Court Opinion

ID: 9649409
Source: CourtListenerOpinion
Date Created: 2023-08-23 14:52:28.308267+00
Date Added: 2024-06-11T18:12:10.497881
License: Public Domain

REILLY, Chief Judge
(dissenting) ;
In my opinion, the only conceivable ground for holding that the Commission’s denial of petitioner’s application did not constitute a “contested case” within the meaning of D.C.Code 1973, § 1-1502(8), is that the legislativé history of the relevant portion of the Zoning Act of 19381 indicates that unless the Commission decides to amend a zoning map or regulation a public hearing is not required by statute. We are dealing here with “specific parties”, viz., a' single landholder and the agency itself, so that the discussion of whether the agency action was legislative or adjudicative is beside the point, even assuming arguendo that the Chevy Chase case 2 was correctly decided.
But it is not enough to say that a case is not “contested” if the determination of the legal rights of the parties is not required by some law, as the term is also applicable to cases where a hearing is required by “constitutional right.” As there are no provisions in the Constitution which expressly confer on any parties to an admin*426istrative proceeding a right to a hearing, it is obvious that what Congress meant is that a hearing is required whenever a party’s claim for relief presents a substantial question of an asserted infringement upon a constitutional right — in this particular instance, a taking of property without due process of law.

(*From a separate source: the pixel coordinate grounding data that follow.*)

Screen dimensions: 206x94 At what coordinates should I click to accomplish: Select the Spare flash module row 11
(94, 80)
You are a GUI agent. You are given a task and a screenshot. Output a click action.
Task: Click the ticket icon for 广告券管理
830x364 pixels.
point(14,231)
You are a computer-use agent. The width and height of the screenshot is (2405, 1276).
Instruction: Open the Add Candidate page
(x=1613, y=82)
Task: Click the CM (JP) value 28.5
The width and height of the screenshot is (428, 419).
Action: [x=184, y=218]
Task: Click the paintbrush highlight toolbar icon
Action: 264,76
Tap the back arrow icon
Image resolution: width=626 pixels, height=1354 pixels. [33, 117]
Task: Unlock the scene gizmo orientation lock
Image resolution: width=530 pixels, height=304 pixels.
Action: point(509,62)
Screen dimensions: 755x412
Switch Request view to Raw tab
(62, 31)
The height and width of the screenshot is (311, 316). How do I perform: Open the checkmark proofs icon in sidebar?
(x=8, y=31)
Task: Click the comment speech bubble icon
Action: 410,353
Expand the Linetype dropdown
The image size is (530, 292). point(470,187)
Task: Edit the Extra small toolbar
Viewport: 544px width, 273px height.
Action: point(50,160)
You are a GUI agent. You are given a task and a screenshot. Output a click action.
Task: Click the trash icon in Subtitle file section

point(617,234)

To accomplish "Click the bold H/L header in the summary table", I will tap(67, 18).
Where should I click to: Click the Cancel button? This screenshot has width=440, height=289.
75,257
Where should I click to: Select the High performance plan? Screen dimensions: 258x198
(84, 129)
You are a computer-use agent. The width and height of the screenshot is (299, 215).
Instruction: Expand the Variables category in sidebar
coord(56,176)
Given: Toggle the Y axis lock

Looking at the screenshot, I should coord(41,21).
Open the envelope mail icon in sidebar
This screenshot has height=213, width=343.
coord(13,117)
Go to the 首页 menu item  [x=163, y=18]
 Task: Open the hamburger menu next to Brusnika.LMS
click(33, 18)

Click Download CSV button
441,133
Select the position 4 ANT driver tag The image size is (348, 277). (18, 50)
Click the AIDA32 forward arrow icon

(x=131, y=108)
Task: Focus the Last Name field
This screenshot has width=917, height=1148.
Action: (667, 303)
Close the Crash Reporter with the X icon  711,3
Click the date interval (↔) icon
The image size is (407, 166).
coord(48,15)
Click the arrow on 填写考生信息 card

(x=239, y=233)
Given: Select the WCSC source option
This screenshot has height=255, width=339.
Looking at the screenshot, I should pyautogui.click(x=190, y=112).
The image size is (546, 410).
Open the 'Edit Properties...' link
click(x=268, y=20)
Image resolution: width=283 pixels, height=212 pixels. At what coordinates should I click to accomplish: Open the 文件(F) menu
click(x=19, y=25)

In this case, petitioner’s papers appear to meet the substantial question test as they allege that certain intervening events since the original zoning — • the building of a shopping center on adjacent land and the transformation of upper Massachusetts Avenue to a busy traffic artery — have made the tract virtually unmarketable, for there would be no purchasers of single dwellings at this location — the only kind of structure which could legally be erected under the current classification.
Of course, it is true that no landholder is entitled to a particular zoning classification by the Constitution,3 but if he contends that the classification imposed upon his property violates a constitutional right, I see no way in which this question can be determined without a hearing. But this is precisely the question which this court is determining when it holds that no hearing was constitutionally required. In other words, it is deciding on the merits the very issue on which petitioner vainly sought to be heard.

. D.C.Code 1973, § 5-415.

. Chevy Chase Cit. Ass’n v. District of Columbia Coun., D.C.App., 327 A.2d 310 (1974).

. Aquino v. Totriner, 112 U.S.App.D.C. 13, 298 F.2d 674 (1961), which supports this proposition, cannot be relied upon by the majority for its holding that no hearing was required. In that case there was a hearing and all that the court decided was that the subsequent agency order (adverse to petitioner) was not so arbitrary or unreasonable as to violate the Constitution.